The immunosuppressive drug methotrexate (MTX) can be linked to an elevated risk of three types of skin cancer, a new study by University of Gothenburg researchers shows. Patients receiving the drug include those with moderate to severe psoriasis; but in this particular patient group, a risk increase was only observed for basal cell carcinoma.
The study, based on Danish health care registers, was a result of a research collaboration with the University of Southern Denmark, Aarhus University and the University of Copenhagen. The scientists identified patients born in any of the Nordic countries who, between 2004 and 2018, were diagnosed with one of three types of skin cancer: basal cell carcinoma (BCC, 131,447 patients), squamous cell carcinoma (SCC, 18,661 patients), and cutaneous malignant melanoma (CMM, 26,068 patients). Every patient with skin cancer was compared with ten age and sex-matched controls.
Minor risk for individual
The results are published in the British Journal of Cancer, and the study shows that, at a group level, it was more common for patients who developed any of the three types of skin cancer, to have been treated with MTX previously. This rise in risk is presented in the study as a range of 20–38% for BCC, 37–89% for SCC, and 13-61% for CMM. The researchers also demonstrate that patients who had used higher doses of MTX were at higher risk for SCC and BCC. In contrast, no distinct dose–response relationship was observed for CMM.
The study’s first author, Sam Polesie, is an associate professor (docent) of dermatology and venereology at Sahlgrenska Academy, University of Gothenburg, and a dermatologist at Sahlgrenska University Hospital. He points out that the study’s findings should not be used at an individual level.
”MTX is an effective and important medicine that helps lots of patients. The absolute risk for an individual patient of developing any of these skin cancer types remains small even if they use the drug. However, since MTX is a quite frequently used drug, our results may imply a rise in the number of skin cancer cases at the population level,” Polesie says.
Psoriasis shows a different picture
When the researchers confined the study to patients with psoriasis, they found no statistical correlation linking MTX to a raised SCC or CMM risk. However, a rise in BCC risk remained.
“You could interpret this as a weakness in the study. It’s possible that the statistical analyses conceal some type of bias that was evident among patients with psoriasis, but we can only speculate about that. These results might also be interpreted as reassuring to dermatologists who mainly use MTX as the first line therapy of systemic drugs to treat patients with moderate to severe psoriasis,” Polesie says.
”Patients with psoriasis probably have divergent sun exposure habits. Moreover, historically light therapy used to be a common treatment to treat psoriasis. Sun exposure habits and use of light therapies were examples of important factors we weren’t able to include in the study.”
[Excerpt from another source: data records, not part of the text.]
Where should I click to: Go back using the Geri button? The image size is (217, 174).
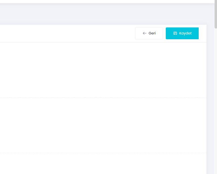(x=149, y=33)
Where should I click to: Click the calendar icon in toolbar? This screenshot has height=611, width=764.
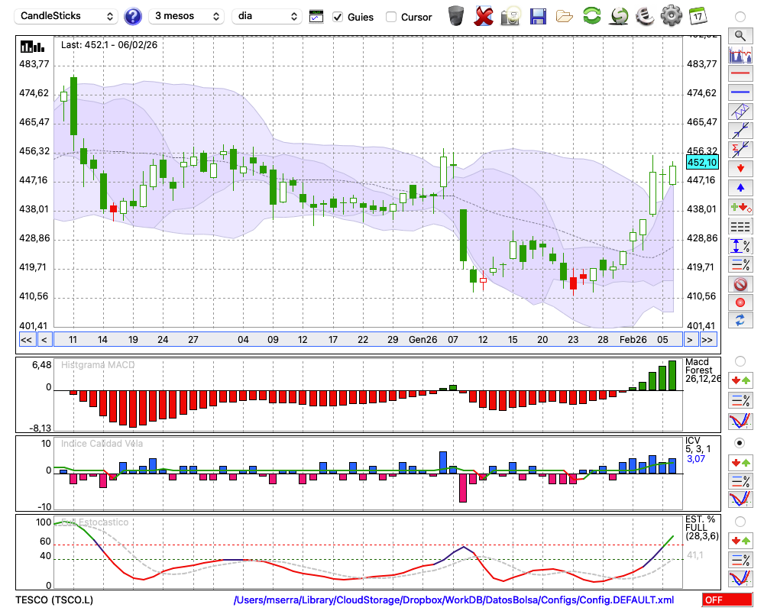(698, 15)
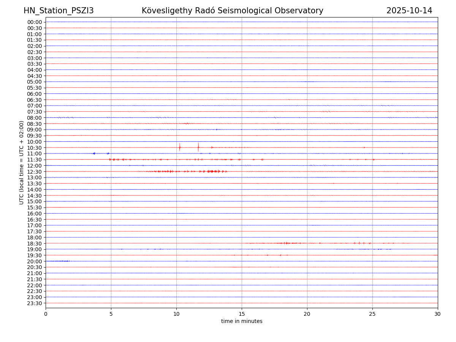
Task: Select the Kövesligethy Radó Seismological Observatory heading
Action: (x=232, y=11)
Individual background factors weighed in
MTX is an often-used and valuable immunosuppressive drug used to treat several inflammatory and autoimmune diseases. Used since the 1950s, MTX still constitutes an important drug particularly in the dermatology and rheumatology treatment armamentarium, since it is mainly prescribed for patients with rheumatoid arthritis and psoriasis.
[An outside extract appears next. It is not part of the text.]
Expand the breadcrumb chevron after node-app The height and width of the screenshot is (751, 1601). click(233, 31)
Before physicians prescribe MTX, routine tests are always obtained to verify that the patient has no underlying liver or kidney disease. Simultaneously, in assessing the benefit the medicine is expected to confer, the prescribing physician always weighs in the patient’s medical condition and history.
In the past few years, several epidemiology investigations have examined if MTX is associated with an elevated risk of skin cancer, but the research findings to date have been somewhat contradictory.
“So this study is another contribution to the ongoing discussion about MTX and its association with skin cancer. It’s important to remain vigilant and to keep studying the associations between well-established drugs, on the one hand, and their links with cancer on the other,” Polesie says.